## EXERCISE:
Report every line of the entries that contains the word "axis".

Records excerpted from a collection
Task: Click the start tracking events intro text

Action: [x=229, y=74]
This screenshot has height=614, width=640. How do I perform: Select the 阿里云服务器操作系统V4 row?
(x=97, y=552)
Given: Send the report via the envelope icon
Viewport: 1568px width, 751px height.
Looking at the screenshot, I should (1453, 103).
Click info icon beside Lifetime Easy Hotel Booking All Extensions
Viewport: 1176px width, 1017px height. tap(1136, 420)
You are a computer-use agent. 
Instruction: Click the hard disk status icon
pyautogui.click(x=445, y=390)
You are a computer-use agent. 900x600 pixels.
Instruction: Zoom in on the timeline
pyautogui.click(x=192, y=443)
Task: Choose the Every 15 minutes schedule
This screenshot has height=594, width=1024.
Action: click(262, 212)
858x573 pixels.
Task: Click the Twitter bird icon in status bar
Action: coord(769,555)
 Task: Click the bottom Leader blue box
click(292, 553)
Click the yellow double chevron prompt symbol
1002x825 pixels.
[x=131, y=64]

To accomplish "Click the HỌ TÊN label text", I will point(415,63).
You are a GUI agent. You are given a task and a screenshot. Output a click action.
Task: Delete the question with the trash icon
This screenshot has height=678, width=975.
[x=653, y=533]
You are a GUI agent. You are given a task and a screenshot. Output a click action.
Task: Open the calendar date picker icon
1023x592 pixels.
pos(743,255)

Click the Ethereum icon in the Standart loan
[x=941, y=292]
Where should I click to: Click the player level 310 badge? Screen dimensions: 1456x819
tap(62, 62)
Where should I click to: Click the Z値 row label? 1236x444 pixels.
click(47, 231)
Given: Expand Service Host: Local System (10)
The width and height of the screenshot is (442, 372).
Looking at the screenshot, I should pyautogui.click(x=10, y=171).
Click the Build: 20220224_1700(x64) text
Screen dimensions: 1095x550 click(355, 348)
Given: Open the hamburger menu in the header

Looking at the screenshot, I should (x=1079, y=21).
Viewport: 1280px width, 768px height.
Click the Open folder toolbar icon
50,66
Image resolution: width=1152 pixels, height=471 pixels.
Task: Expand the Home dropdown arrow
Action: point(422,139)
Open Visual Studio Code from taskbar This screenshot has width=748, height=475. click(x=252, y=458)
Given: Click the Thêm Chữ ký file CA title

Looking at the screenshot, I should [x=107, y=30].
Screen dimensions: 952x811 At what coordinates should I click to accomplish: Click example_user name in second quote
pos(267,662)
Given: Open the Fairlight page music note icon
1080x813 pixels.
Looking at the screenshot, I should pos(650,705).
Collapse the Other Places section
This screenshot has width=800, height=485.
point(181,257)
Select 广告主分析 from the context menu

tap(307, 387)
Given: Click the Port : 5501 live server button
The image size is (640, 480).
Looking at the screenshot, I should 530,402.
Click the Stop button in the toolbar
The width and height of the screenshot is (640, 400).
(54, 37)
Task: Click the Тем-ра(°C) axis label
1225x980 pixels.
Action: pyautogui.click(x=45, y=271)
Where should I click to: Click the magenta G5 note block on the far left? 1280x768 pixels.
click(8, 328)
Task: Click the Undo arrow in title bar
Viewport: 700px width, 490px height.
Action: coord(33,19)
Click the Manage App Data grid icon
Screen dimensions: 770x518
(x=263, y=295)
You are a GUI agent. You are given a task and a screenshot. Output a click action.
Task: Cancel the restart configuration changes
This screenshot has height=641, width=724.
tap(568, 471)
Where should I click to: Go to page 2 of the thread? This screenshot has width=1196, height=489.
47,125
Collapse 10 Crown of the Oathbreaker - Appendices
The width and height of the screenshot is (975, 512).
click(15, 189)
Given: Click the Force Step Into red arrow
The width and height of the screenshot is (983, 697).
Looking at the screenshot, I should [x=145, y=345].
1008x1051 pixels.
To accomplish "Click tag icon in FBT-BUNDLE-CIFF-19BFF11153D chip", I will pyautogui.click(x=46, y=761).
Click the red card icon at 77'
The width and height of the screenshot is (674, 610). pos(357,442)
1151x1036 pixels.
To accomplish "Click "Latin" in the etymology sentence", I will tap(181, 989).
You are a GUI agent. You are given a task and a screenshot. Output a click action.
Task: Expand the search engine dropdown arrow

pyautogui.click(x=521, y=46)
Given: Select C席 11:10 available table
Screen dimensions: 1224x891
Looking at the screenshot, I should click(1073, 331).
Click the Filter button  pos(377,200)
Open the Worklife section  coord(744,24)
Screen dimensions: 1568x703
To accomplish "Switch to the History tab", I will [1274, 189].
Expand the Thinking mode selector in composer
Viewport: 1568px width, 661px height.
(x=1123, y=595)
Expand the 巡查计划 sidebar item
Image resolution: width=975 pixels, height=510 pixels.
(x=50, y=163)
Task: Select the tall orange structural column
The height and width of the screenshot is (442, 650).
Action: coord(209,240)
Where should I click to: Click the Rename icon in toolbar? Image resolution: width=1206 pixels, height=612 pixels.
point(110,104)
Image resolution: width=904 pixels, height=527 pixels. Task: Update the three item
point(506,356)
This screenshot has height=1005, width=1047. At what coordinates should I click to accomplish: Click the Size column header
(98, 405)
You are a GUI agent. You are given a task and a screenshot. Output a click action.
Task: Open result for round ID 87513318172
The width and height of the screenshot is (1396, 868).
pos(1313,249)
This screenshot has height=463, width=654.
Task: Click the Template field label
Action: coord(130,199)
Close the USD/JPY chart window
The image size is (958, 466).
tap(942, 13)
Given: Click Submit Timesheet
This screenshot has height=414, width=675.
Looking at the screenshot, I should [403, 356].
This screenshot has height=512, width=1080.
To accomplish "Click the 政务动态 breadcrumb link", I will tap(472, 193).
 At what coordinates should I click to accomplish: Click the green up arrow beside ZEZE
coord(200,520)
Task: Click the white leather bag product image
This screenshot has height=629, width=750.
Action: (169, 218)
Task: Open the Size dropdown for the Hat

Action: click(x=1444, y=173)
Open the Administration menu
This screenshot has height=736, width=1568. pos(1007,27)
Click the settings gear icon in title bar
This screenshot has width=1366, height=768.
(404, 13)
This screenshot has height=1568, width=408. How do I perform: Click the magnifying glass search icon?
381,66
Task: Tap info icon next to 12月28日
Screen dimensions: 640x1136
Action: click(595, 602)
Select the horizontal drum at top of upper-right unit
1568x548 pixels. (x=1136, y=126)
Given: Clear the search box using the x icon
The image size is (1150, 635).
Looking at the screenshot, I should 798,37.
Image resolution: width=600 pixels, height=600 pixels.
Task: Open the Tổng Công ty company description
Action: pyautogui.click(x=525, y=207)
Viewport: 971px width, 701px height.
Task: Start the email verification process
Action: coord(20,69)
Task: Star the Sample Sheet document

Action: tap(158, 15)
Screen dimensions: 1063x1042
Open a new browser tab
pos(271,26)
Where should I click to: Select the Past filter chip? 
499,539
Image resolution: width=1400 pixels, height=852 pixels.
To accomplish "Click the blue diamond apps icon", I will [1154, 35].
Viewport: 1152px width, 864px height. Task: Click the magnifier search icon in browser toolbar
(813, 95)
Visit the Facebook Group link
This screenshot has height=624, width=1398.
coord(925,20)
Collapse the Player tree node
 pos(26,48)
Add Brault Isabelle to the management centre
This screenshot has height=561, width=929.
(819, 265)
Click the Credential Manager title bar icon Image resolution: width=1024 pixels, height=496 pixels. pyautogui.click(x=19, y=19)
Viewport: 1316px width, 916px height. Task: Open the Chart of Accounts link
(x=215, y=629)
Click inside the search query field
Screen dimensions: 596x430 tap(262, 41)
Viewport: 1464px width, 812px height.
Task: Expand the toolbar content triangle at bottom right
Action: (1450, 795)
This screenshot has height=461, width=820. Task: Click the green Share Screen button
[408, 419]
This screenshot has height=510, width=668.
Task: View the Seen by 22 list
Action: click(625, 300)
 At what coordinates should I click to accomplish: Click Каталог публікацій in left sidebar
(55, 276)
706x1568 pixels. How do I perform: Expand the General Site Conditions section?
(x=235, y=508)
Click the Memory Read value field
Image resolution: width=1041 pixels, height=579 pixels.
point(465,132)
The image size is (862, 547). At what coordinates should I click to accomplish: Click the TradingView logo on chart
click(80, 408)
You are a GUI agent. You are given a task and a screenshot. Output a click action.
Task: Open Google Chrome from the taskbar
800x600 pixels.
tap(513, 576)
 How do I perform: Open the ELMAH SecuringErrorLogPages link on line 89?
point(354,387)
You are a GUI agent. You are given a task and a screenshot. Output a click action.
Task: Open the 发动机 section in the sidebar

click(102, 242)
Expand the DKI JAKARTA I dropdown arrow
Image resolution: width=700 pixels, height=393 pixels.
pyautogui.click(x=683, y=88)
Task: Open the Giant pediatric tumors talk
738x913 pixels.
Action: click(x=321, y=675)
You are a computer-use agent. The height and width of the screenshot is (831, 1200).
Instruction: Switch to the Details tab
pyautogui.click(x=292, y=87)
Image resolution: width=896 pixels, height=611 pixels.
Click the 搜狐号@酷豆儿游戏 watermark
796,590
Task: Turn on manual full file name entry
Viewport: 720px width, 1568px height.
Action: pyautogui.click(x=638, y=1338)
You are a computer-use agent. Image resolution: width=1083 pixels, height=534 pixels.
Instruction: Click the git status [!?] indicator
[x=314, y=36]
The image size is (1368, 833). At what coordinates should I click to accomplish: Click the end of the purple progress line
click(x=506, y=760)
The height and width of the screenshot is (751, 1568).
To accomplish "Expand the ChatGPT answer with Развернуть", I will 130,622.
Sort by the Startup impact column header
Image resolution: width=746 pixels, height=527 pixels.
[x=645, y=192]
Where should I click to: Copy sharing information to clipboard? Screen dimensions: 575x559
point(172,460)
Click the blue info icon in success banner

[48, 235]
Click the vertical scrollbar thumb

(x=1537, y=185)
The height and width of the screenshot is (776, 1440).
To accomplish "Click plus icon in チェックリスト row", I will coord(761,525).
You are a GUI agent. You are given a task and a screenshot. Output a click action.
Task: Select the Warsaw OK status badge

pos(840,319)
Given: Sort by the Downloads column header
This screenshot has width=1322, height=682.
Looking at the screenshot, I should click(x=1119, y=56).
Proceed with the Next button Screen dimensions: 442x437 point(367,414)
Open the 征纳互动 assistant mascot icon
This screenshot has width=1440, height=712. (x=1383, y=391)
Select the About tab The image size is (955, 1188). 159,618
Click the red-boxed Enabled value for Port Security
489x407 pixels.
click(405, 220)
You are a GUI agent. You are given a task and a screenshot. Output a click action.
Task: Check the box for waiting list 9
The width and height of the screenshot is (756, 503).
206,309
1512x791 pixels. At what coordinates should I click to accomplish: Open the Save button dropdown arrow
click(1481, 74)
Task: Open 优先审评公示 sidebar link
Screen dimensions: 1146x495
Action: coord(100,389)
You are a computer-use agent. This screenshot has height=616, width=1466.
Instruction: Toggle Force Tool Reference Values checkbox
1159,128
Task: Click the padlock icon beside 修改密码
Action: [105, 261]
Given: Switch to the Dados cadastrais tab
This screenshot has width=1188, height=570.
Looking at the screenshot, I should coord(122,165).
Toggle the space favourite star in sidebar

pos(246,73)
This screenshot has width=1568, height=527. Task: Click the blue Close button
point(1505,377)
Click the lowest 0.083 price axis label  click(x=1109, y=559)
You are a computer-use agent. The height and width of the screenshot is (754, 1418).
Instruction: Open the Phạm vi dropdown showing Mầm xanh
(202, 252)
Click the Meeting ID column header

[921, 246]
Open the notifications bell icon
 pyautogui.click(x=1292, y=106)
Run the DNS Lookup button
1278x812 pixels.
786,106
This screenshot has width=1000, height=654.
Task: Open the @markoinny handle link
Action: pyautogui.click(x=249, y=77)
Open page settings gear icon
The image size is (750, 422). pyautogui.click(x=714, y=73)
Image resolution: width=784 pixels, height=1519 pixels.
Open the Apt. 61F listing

## RESPONSE TO THIS TASK:
Task: Click the Тем-ра(°C) axis label
Click the lowest 0.083 price axis label  click(x=1109, y=559)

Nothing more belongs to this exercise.